[发明专利]一种猪氟烷基因基因型的检测方法

说明书

技术领域：

本发明属于生物工程领域，尤其涉及一种基因检测方法，特别涉及一种猪氟烷基因基因型的检测方法，具体来说是一种应用荧光定量PCR技术检测猪氟烷基因不同基因型的方法。

背景技术：

猪氟烷基因又称骨骼肌钙离子释放通道基因或兰尼定受体基因，由一对等位基因Hal^N和Halⁿ组成，并构成Hal^NN(野生型)、Hal^Nn(杂合型)和Halⁿⁿ(突变型)3种基因型，是导致猪应激综合症的一个主效基因，猪应激综合症的典型症状为猪恶性高热、肌肉强直、突然死亡，以及屠宰后肉质变差，形成劣质肉。由于猪应激综合症产生的猪应激死亡、劣质肉已给世界各国的养猪生产和猪肉的销售加工造成了巨大损失，因此，需要通过检测来分辨并剔除猪群中氟烷基因的Halⁿ基因，以避免猪应激综合症的产生。目前检测猪氟烷基因的方法主要有生理、生化和分子生物学检测。生理检测是使幼猪吸入一定浓度的氟烷气体被麻醉后，表现出肌肉痉挛、四肢僵直的为氟烷阳性(Halⁿⁿ)，未出现任何症状、四肢松软的为氟烷阴性(Hal^NN)或杂合子(Hal^Nn)。此法简单易操作，但检测准确性不高，且只能检出氟烷阳性。生化检测是通过检测猪血液中氟烷基因连锁的酶或血型基因来间接选择基因型，此方法准确性较高，但猪不同品种、品系间连锁群关系有差异，且与氟烷基因位点间有互换，使此法的应用受到很大限制；目前最为常用的是分子生物学检测方法。文献记载的猪氟烷基因分子生物学检测方法为普通聚合酶链式反应法(polymerase chain reaction PCR)，主要有限制性酶切片段长度多态性分析法(restriction fragment lengthpolymorphism PCR-RFLP)和一步PCR法。PCR-RFLP法使用一对引物进行普通PCR扩增，然后对扩增产物进行限制性酶切，凝胶电泳，根据电泳条带的差异来判断基因型。该方法操作步骤多，过程复杂，耗时较长，酶切的完全与否直接影响对结果的判断，酶切的程度也较难控制，不同产物、不同内切酶的酶切时间都不相同，因此要求实验操作者具有丰富经验。一步PCR法，该法使用两对引物在一个反应体系中进行普通PCR扩增，不同的基因型可以得到不同的PCR扩增产物，然后制作凝胶，电泳PCR产物判断基因型。相对PCR-RFLP方法，该方法不需要酶切，操作相对简单，但由于使用两对引物扩增产物，容易对PCR扩增效率和结果的判断产生不利影响。另外，以上两种方法都需要制作凝胶，使操作人员接触有毒有害试剂；电泳的电流强度与时间难以控制，容易电泳失败，导致条带无法看清而影响基因型的判定。

发明内容：

本发明所要解决的技术问题是提供一种猪氟烷基因基因型的检测方法，所述的这种猪氟烷基因基因型的检测方法要解决现有技术中的检测猪氟烷基因基因型的方法准确率低、操作步骤多、过程复杂、时间长、检测试剂有毒的技术问题。

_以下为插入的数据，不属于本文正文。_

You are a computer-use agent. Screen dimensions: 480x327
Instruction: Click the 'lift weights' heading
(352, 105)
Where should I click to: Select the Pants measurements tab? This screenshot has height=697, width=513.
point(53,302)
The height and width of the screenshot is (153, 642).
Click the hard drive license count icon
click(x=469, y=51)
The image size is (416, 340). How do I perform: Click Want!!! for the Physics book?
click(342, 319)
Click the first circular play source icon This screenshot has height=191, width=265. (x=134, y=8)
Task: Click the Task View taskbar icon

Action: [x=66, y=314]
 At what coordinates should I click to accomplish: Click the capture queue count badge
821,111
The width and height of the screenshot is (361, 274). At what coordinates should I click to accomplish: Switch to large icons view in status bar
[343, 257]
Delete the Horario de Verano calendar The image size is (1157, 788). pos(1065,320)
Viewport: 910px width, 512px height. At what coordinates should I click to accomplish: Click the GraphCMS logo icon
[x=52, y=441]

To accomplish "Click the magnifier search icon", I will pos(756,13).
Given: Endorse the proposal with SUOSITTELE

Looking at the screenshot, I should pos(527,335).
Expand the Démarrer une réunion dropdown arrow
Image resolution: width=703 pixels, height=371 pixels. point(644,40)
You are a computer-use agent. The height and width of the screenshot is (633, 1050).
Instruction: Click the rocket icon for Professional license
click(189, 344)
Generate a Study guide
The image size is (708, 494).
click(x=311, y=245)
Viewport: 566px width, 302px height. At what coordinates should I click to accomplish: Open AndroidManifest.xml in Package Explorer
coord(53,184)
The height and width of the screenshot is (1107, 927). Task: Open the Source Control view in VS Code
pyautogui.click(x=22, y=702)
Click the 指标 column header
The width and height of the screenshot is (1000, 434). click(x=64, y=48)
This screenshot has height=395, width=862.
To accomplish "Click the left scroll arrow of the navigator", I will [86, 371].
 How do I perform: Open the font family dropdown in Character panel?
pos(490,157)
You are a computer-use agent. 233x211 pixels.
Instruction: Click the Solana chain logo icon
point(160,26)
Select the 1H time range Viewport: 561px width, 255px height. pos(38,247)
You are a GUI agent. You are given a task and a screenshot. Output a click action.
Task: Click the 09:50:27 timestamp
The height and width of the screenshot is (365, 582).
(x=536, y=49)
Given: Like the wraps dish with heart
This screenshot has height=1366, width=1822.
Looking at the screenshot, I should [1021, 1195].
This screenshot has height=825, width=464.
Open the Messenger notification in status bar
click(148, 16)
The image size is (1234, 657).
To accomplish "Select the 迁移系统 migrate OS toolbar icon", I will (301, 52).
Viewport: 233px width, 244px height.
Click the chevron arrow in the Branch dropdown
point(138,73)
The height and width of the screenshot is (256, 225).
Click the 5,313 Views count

本发明是一种猪氟烷基因基因型的检测方法，其特征在于包括如下步骤：

a)对猪氟烷基因进行PCR扩增，然后对扩增出的碱基片段进行碱基测序，确定猪氟烷基因的突变位点，根据突变位点两端的碱基序列设计两组引物，其中一组引物的上游引物3’端和野生型的基因位点匹配，另一组引物的上游引物3’端和突变型的基因位点匹配，两组的下游引物相同；

b)将待检测猪的样品DNA分别与野生型引物、突变型引物在两个反应体系中同时进行PCR扩增，扩增后每个样品与每组引物产生一个荧光信号，即每个样品产生两个荧光信号，随着PCR反应的进行，PCR反应产物不断累计，荧光信号强度也等比例增加，每经过一个循环，收集一次荧光信号，通过荧光信号的强度变化监测产物量的变化，从而得到一条荧光信号强度曲线图，根据两个荧光信号的增强先后次序即可得出猪氟烷基因的基因型。

进一步的，所述的野生型的基因位点的上游引物为5’CAA TGG TGT GGCCGT GT 3’，野生型基因位点的下游引物为5’GCC CAG ACC TGG TGA CAT A3’，突变型基因位点的上游引物为5’CAA TGG TGT GGC CGT GC 3’，突变型基因位点的下游引物为5’GCC CAG ACC TGG TGA CAT A 3’。